• _Exercise requirements_:
Repeat the lines of the data exactly and exclude any picture among them.

=== Source data ===

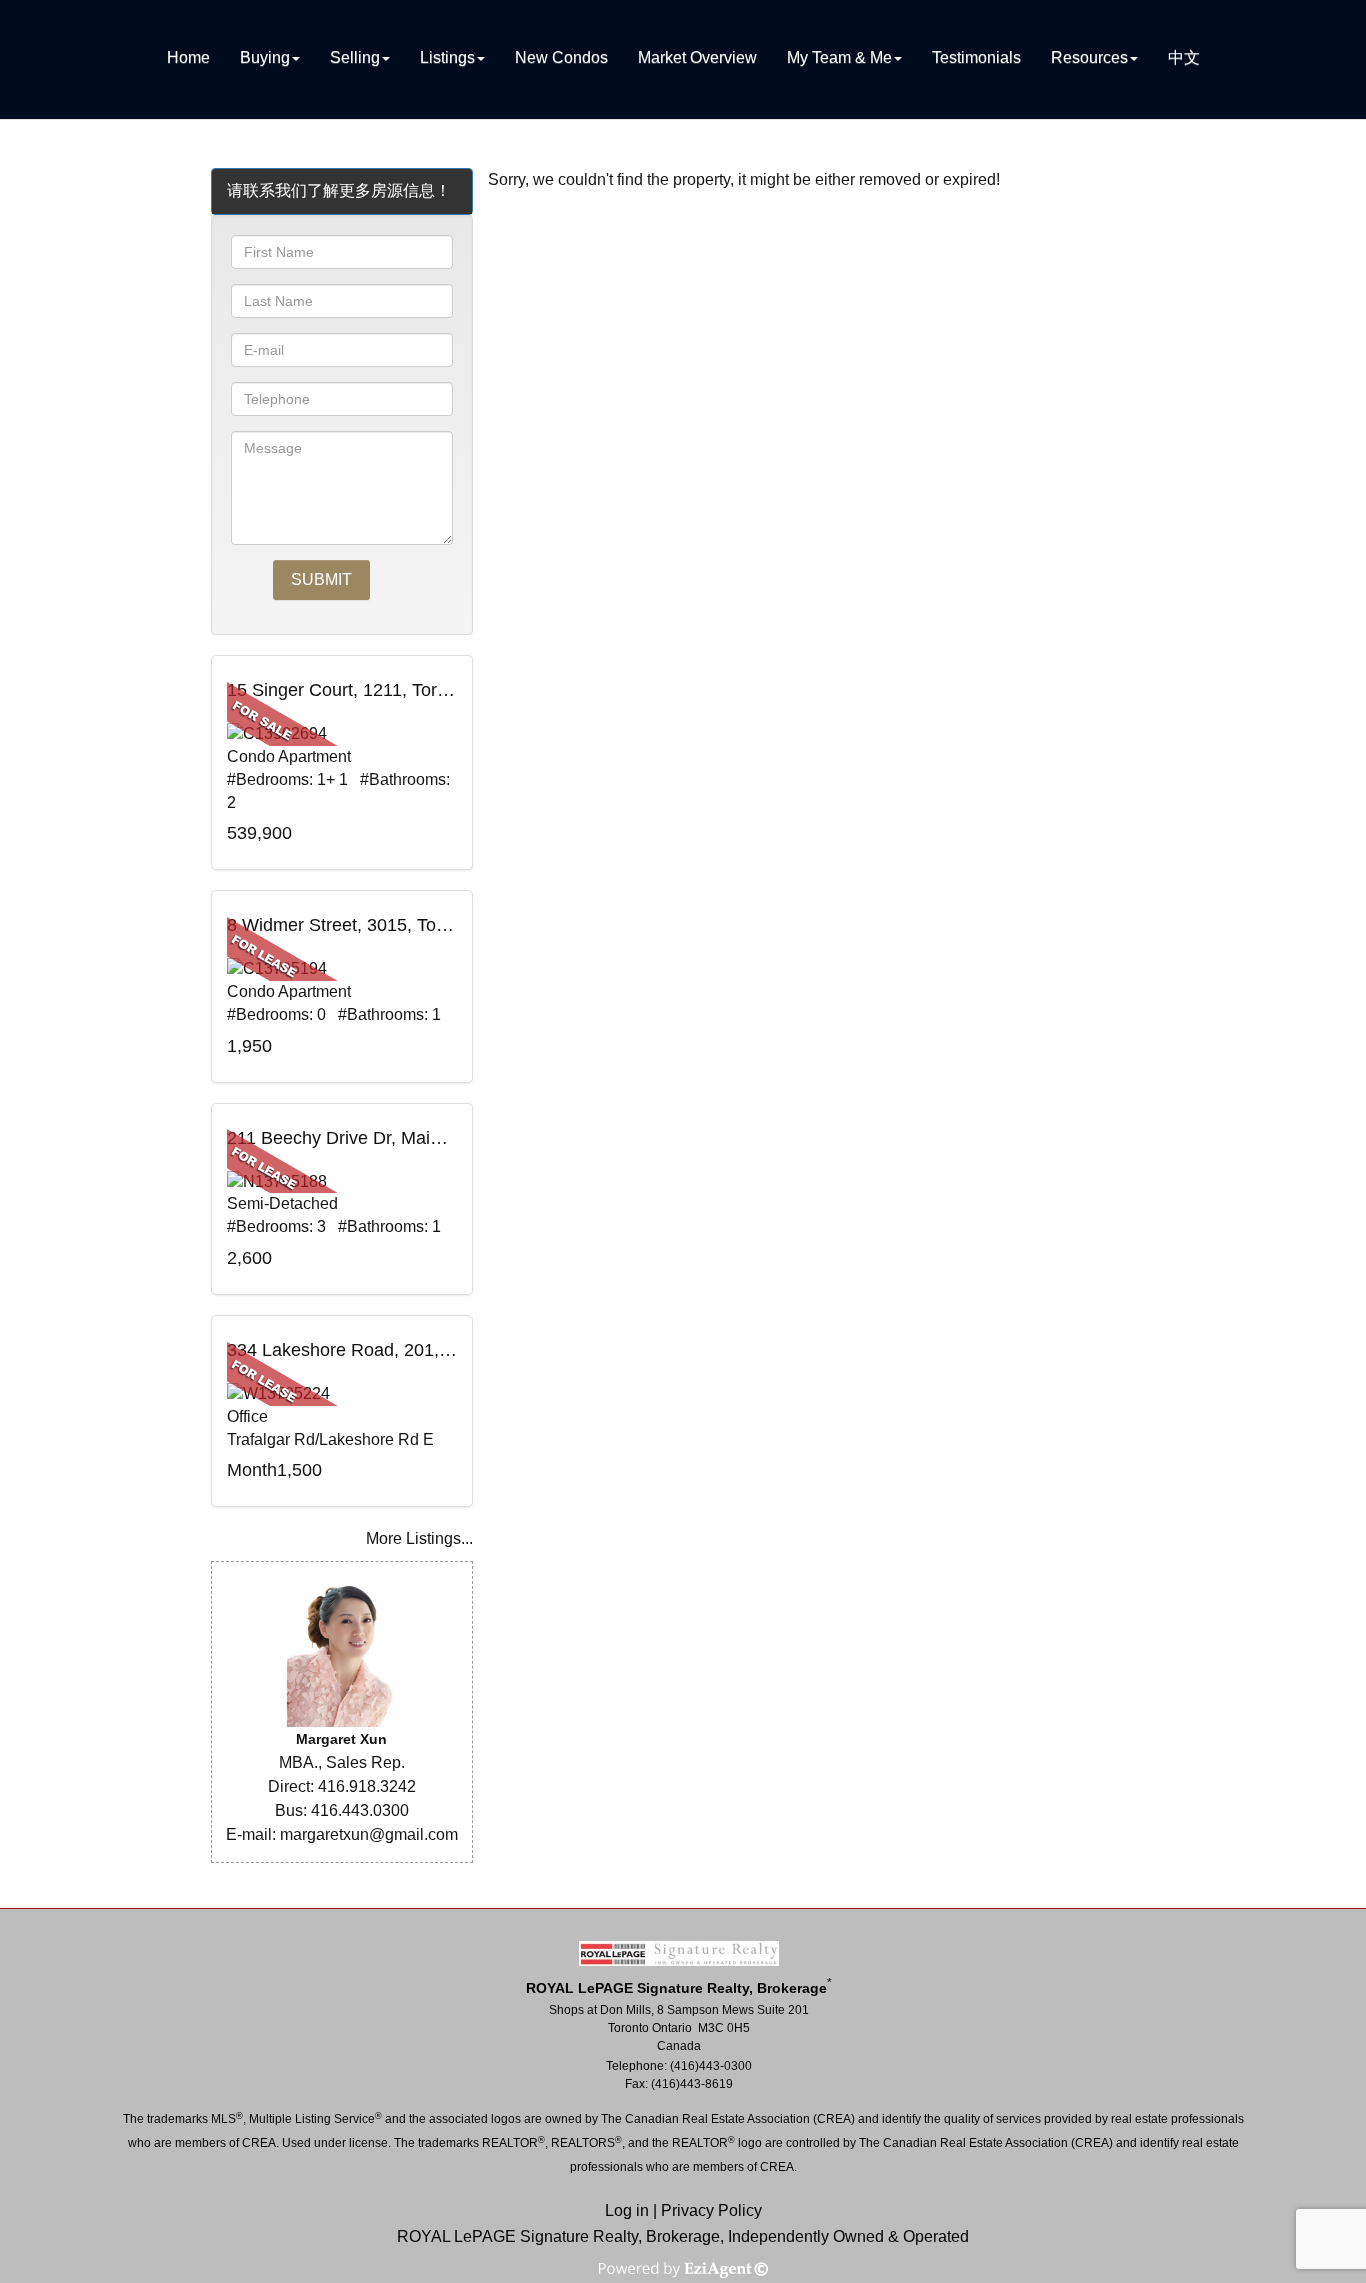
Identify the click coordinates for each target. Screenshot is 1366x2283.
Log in (627, 2210)
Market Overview (697, 57)
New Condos (561, 57)
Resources (1089, 57)
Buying (265, 57)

===

• _Result below_:
Identify the click coordinates for each target. Screenshot is 1366x2283.
Log in (627, 2210)
Market Overview (697, 57)
New Condos (561, 57)
Resources (1089, 57)
Buying (265, 57)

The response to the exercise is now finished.